WHAT TO DO ▸ Everything in the listing should be copied exactly, save for the pictures.

[[ PROVIDED ENTRIES open ]]

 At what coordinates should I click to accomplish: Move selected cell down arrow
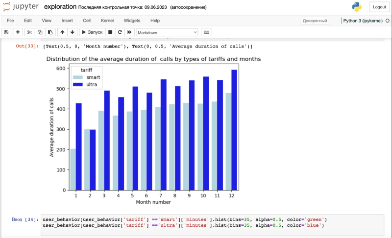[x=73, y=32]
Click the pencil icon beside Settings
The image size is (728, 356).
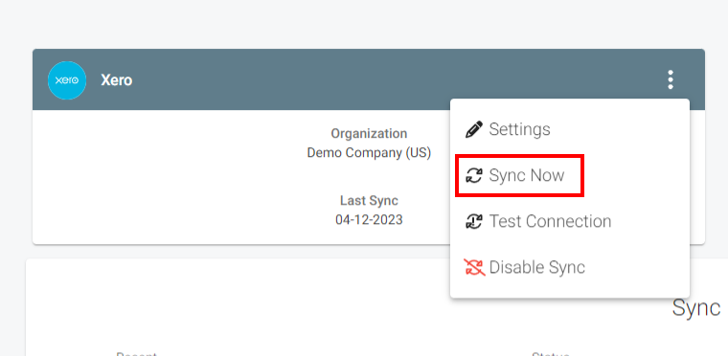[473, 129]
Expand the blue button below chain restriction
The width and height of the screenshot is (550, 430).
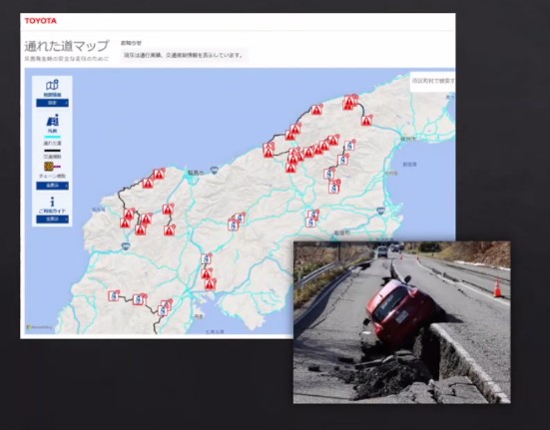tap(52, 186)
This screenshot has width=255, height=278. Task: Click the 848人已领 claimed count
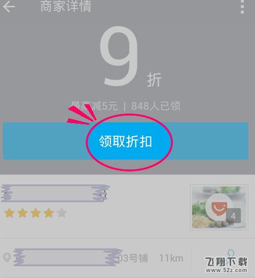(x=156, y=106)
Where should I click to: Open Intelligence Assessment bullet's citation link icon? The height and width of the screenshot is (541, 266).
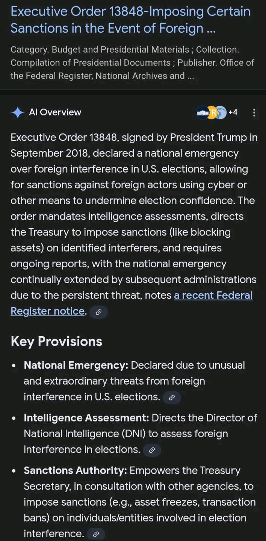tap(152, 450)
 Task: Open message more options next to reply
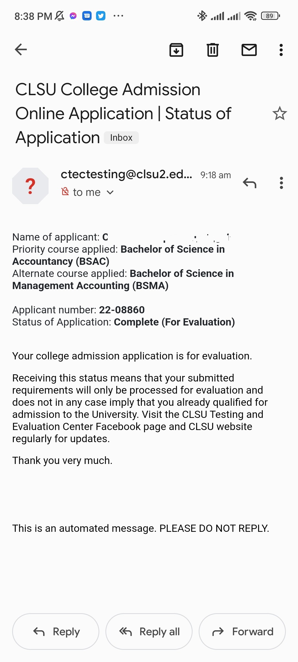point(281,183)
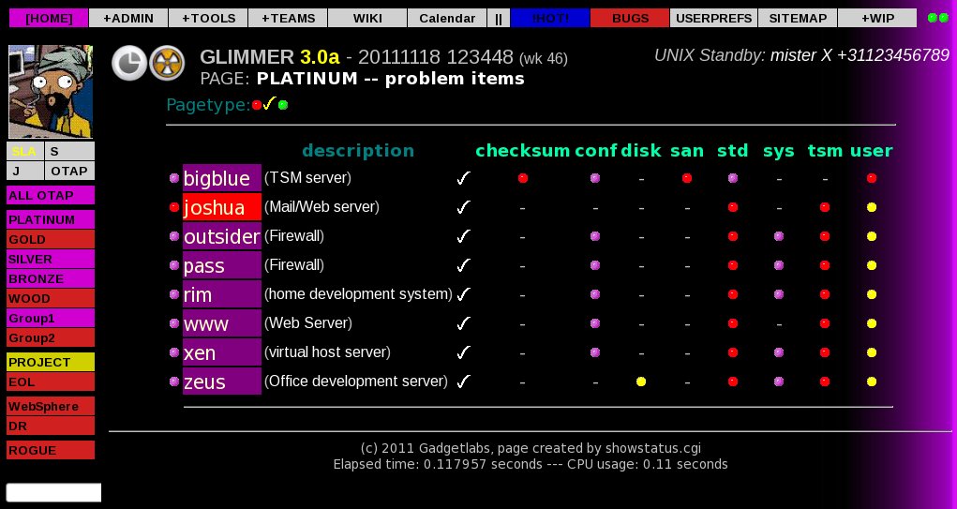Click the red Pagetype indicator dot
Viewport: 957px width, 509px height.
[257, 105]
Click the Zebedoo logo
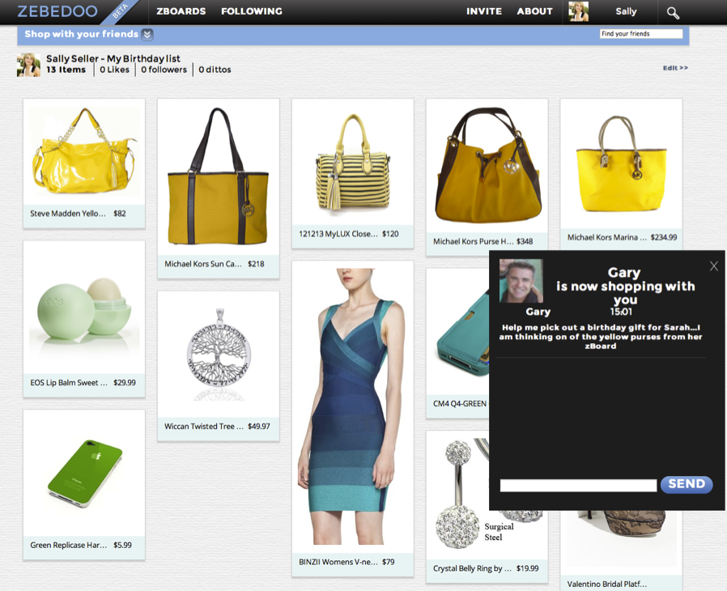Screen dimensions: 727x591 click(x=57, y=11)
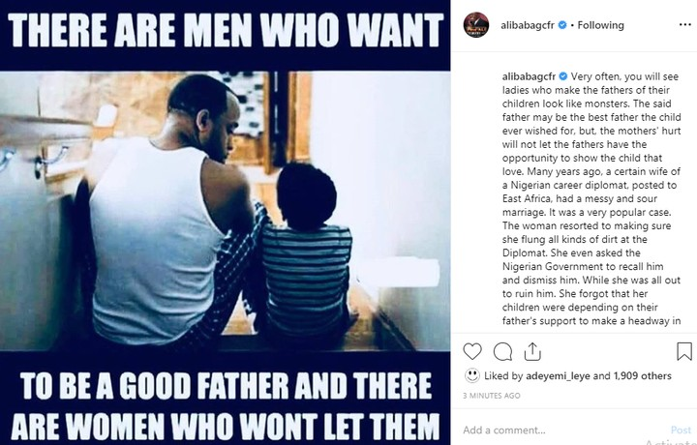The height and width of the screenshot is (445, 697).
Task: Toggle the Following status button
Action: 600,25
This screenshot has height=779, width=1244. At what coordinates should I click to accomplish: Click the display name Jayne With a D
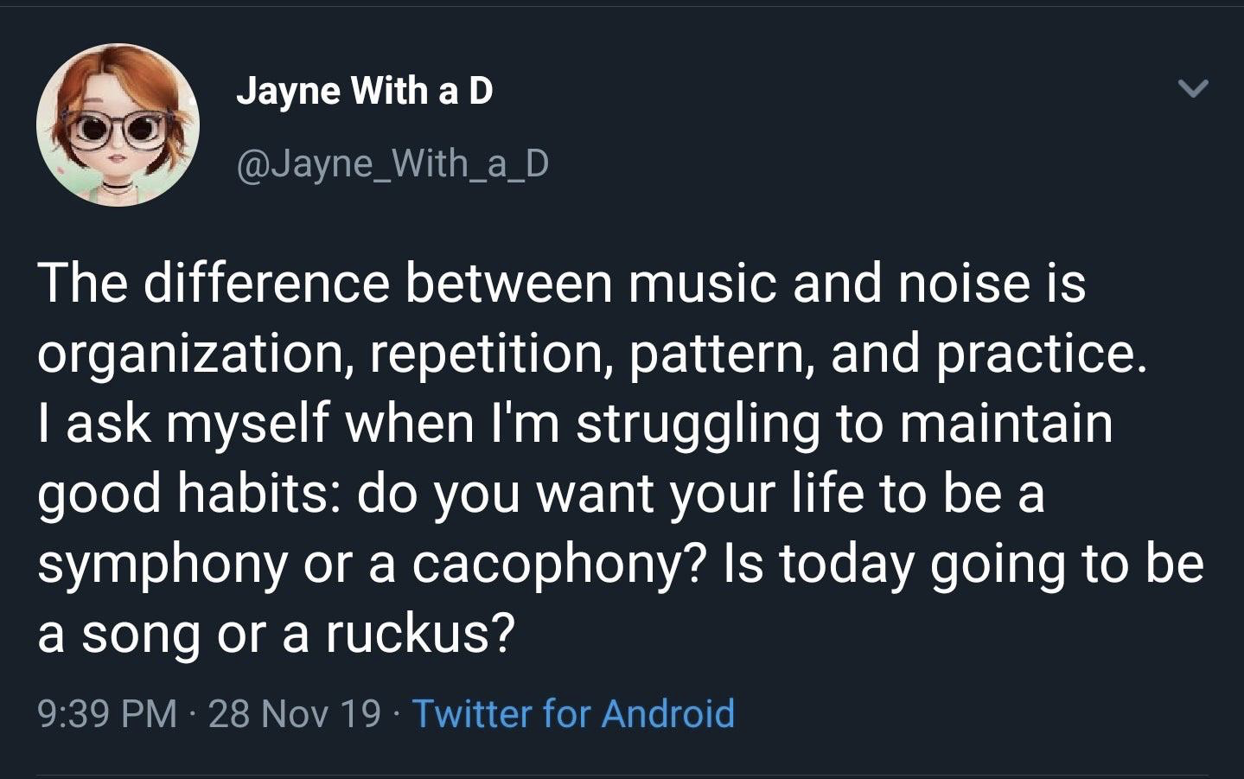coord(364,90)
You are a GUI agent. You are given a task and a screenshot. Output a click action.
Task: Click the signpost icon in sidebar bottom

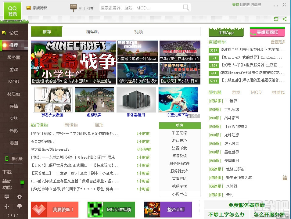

[[ PROVIDED ENTRIES closed ]]

TASK OUTPUT ▸
 At what coordinates should I click to accomplish: Move selected cell down arrow
[x=73, y=32]
Click the pencil icon beside Settings
The image size is (728, 356).
[473, 129]
Expand the blue button below chain restriction
The width and height of the screenshot is (550, 430).
tap(52, 186)
This screenshot has width=255, height=278. Task: Click the 848人已领 claimed count
(x=156, y=106)
Where should I click to: Open Intelligence Assessment bullet's citation link icon? The height and width of the screenshot is (541, 266).
tap(152, 450)
 Task: Open message more options next to reply
point(281,183)
Click the red Pagetype indicator dot
Viewport: 957px width, 509px height.
[257, 105]
Click the Zebedoo logo
Screen dimensions: 727x591 click(x=57, y=11)
The height and width of the screenshot is (445, 697).
Task: Toggle the Following status button
Action: 600,25
This screenshot has height=779, width=1244. At what coordinates should I click to accomplish: Click the display name Jayne With a D
coord(364,90)
You are a GUI agent. You are given a task and a screenshot. Output a click action.
Task: Click the signpost icon in sidebar bottom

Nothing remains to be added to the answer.